Software Synthesis for Networks
May 25; 2:30 PM
Although Software-Defined Networking (SDN) makes it possible to build rich applications in software, programmers nowadays are forced to deal with numerous low-level details such as debugging a network configuration that has a bug.
Most existing approaches focus on diagnosis of problems in networks. They can detect a bug in a configuration (e.g. existence of a path to undesired entities) but they fail to offer repairs to bring the network back to safety.
This talk will present highlights from our recent work using automated software repair to efficiently find a bug in a network and to suggest optimal repairs. In the first half of the talk I will discuss how several various software verification problems and properties of interest can be modelled directly using Horn clauses. In the second half I will discuss a technique that uses our Horn clause solving techniques to help network operators fix buggy configurations. Our approach is guaranteed to find the best repairs by constructing an optimization lattice representing the space of possible repairs, and uses a novel local search technique to find the best solutions.
(Joint work with Nate Foster (Cornell University), Pavol Cerny (University of Colorado at Boulder), Jedidiah McClurg (University of Colorado at Boulder), Philipp Ruemmer (Uppsala University))
Hossein Hojjat is an assistant professor in the Computer Science department at the Rochester Institute of Technology (RIT). Before joining RIT, he was a postdoctoral researcher at Cornell University. He earned a PhD in Computer Science from EPFL in 2013. His research interests center on program synthesis and computer-aided verification.
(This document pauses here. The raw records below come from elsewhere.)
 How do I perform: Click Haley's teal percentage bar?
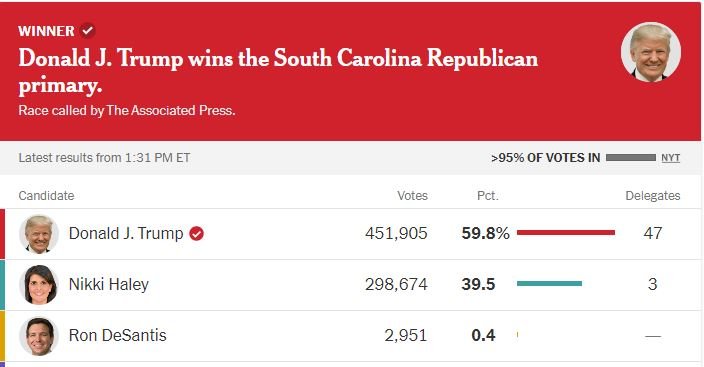[549, 283]
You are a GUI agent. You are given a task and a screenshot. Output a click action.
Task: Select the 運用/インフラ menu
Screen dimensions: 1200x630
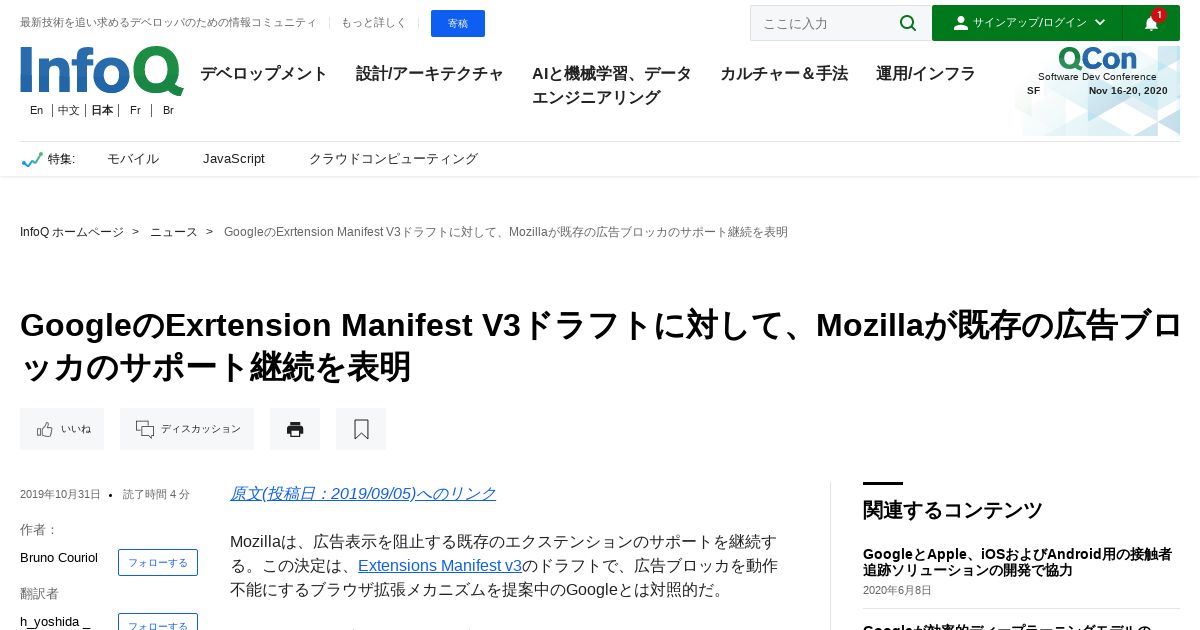coord(926,74)
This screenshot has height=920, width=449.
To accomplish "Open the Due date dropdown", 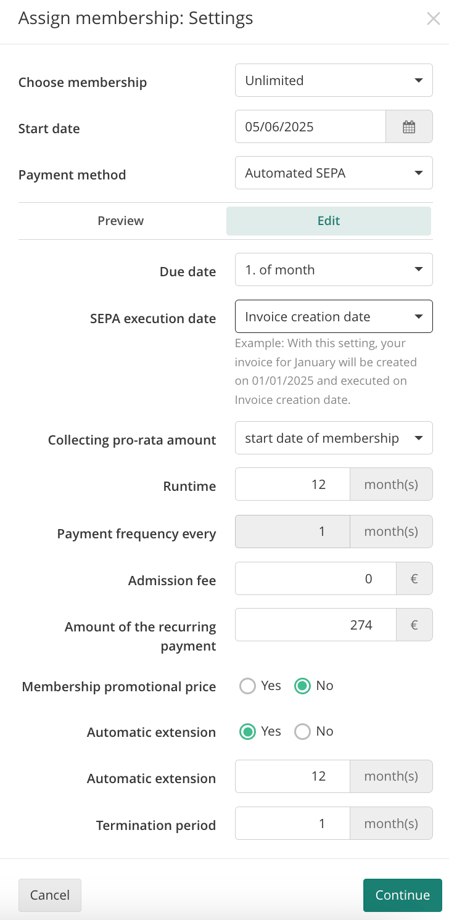I will [x=334, y=270].
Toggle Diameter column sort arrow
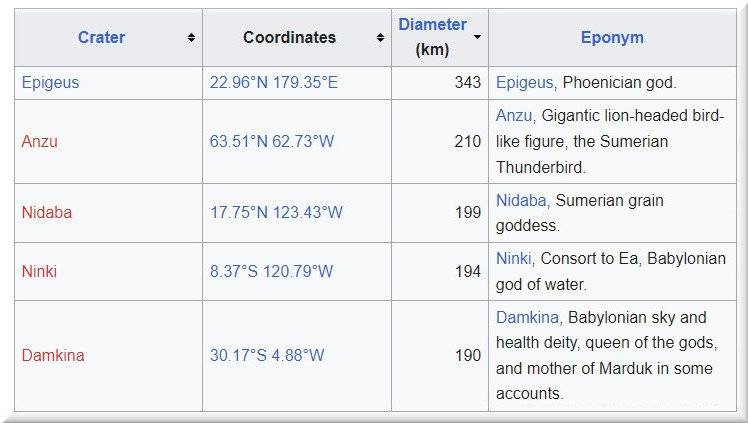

Software Development as a Writing Seminar
June 16; 3:00 PM
The game design courses at Cornell put students together in interdiscplinary teams
of software developers, artists, and other domain experts to produce a shippable game.
As part of this process, the students develop professional skills such as writing and
presenting for various audiences, the development and maintenance of highly functional
teams, and proper project management. As a result, these courses are highly regarded by
employers, even those outside of the games industry.
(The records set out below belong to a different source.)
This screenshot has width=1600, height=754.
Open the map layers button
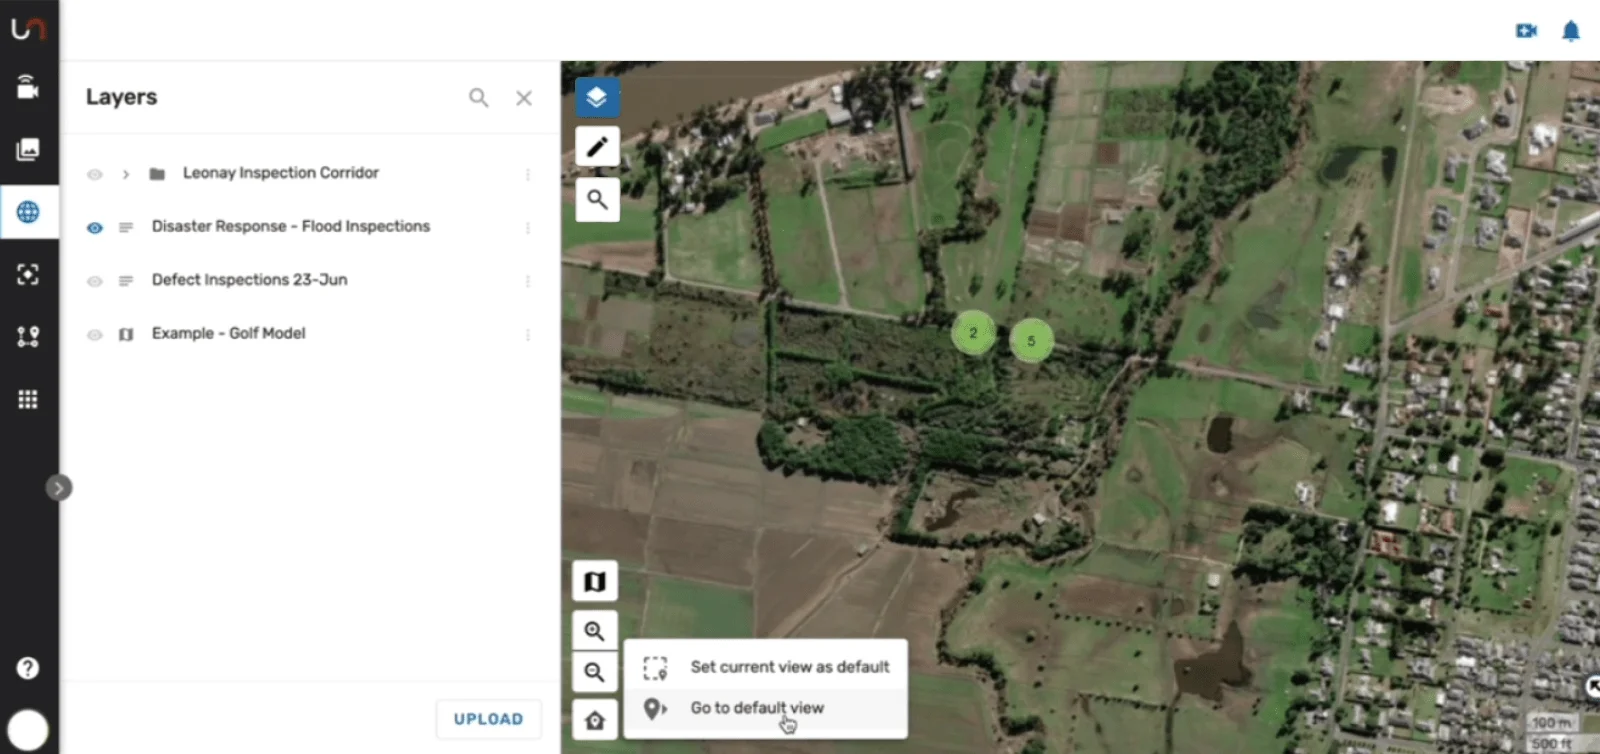click(597, 97)
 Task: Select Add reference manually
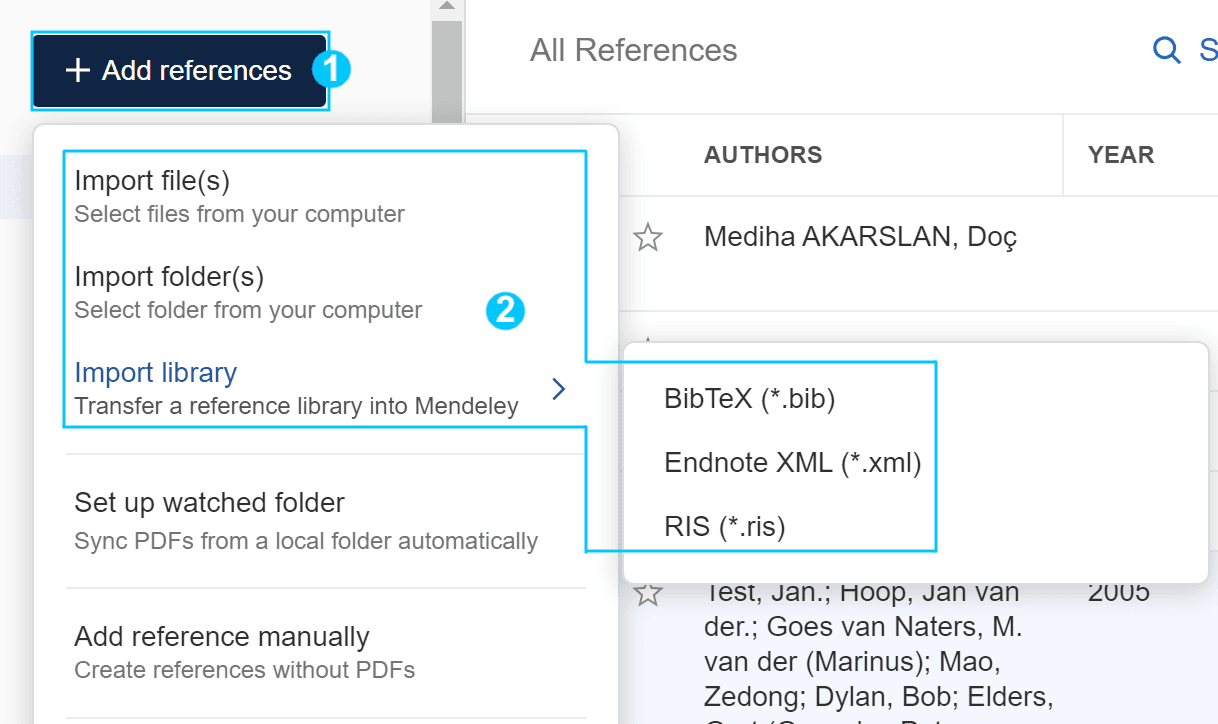coord(324,652)
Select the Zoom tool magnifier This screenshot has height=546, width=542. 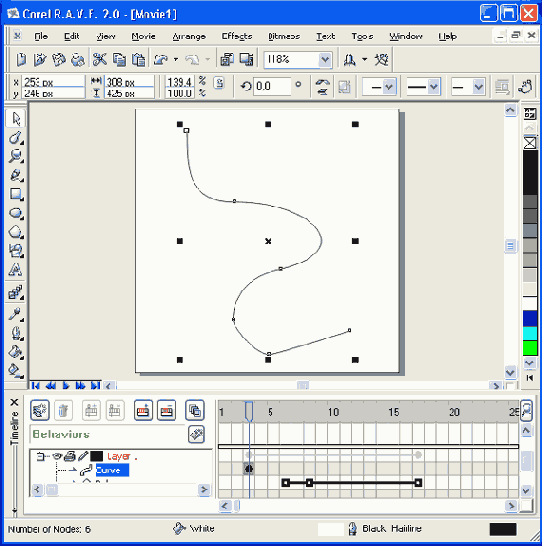[16, 156]

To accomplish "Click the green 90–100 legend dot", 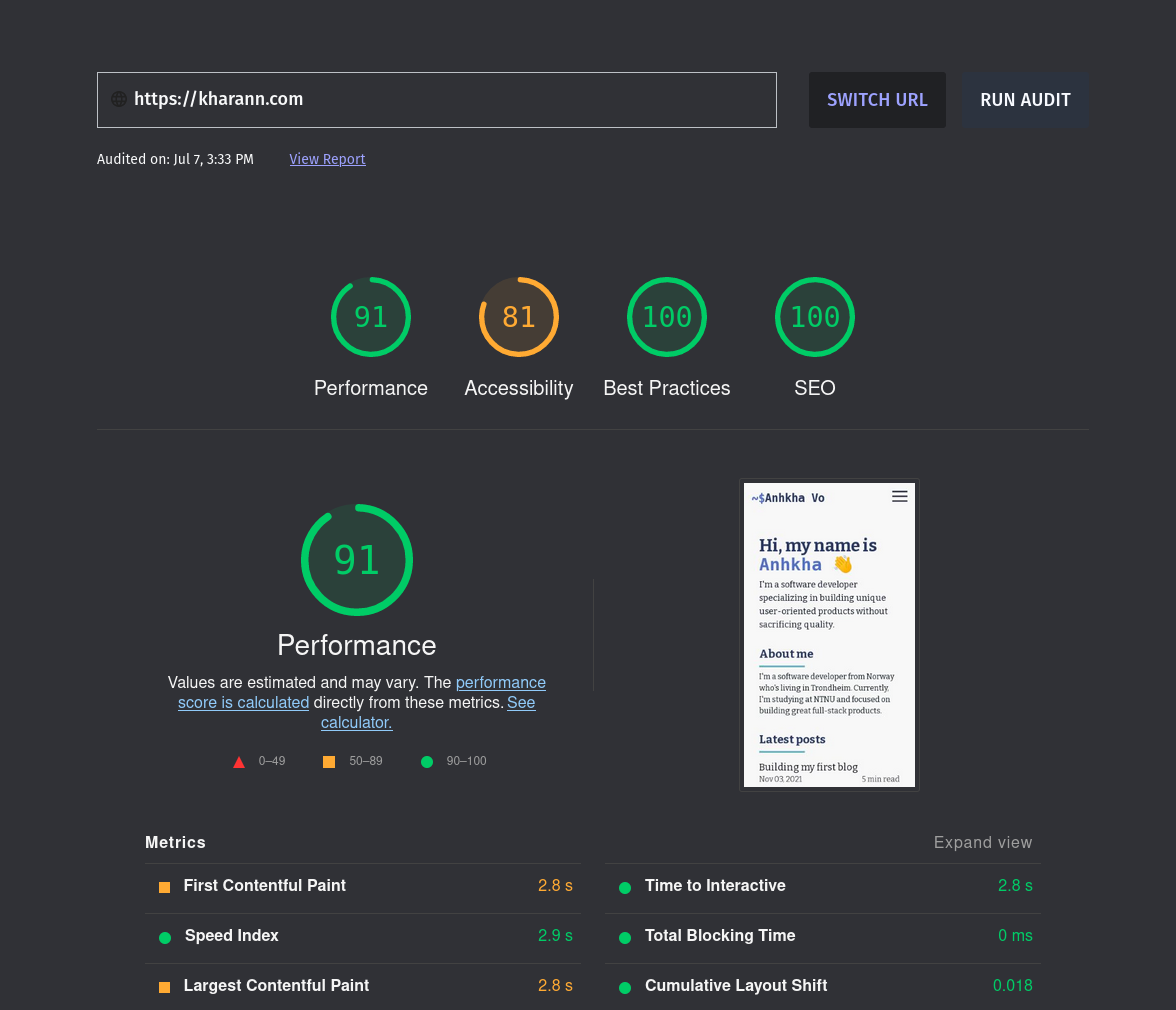I will pos(427,761).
We have found that core feature for developing student professional skills is an intense
cycle of documentation. Cooperating with the Engineering Communications program, we have
structured these courses as a writing seminar. While the students develop their games,
they also produce multiple design-related documents. Furthermore, they revise these
documents multiple times in response to instructor feedback.
In this talk, we provide an overview of this documentation process and show how it
works to strengthen student teams and professional skills. This will include our design
of the documents themselves, as we have to balance deep planning with agile development
during these fast-moving courses. We also discuss the importance of shifting the document
audience -- from developer, to designer, to investor, to player -- in helping the students
communicate between the various disciplines on their team. Finally, we talk about our
assessment process, and how we work together with the Engineering Communication Program
to provide the students with effective feedback.
Walker White is a Senior Lecturer and Stephen H. Weiss Teaching Fellow in the Department
of Computer Science at Cornell University. Since 2007 he has been the Director of the
Game Design Initiative at Cornell, which supports an interdisciplinary minor in game
design and development. He has won several teaching awards for his work in this program.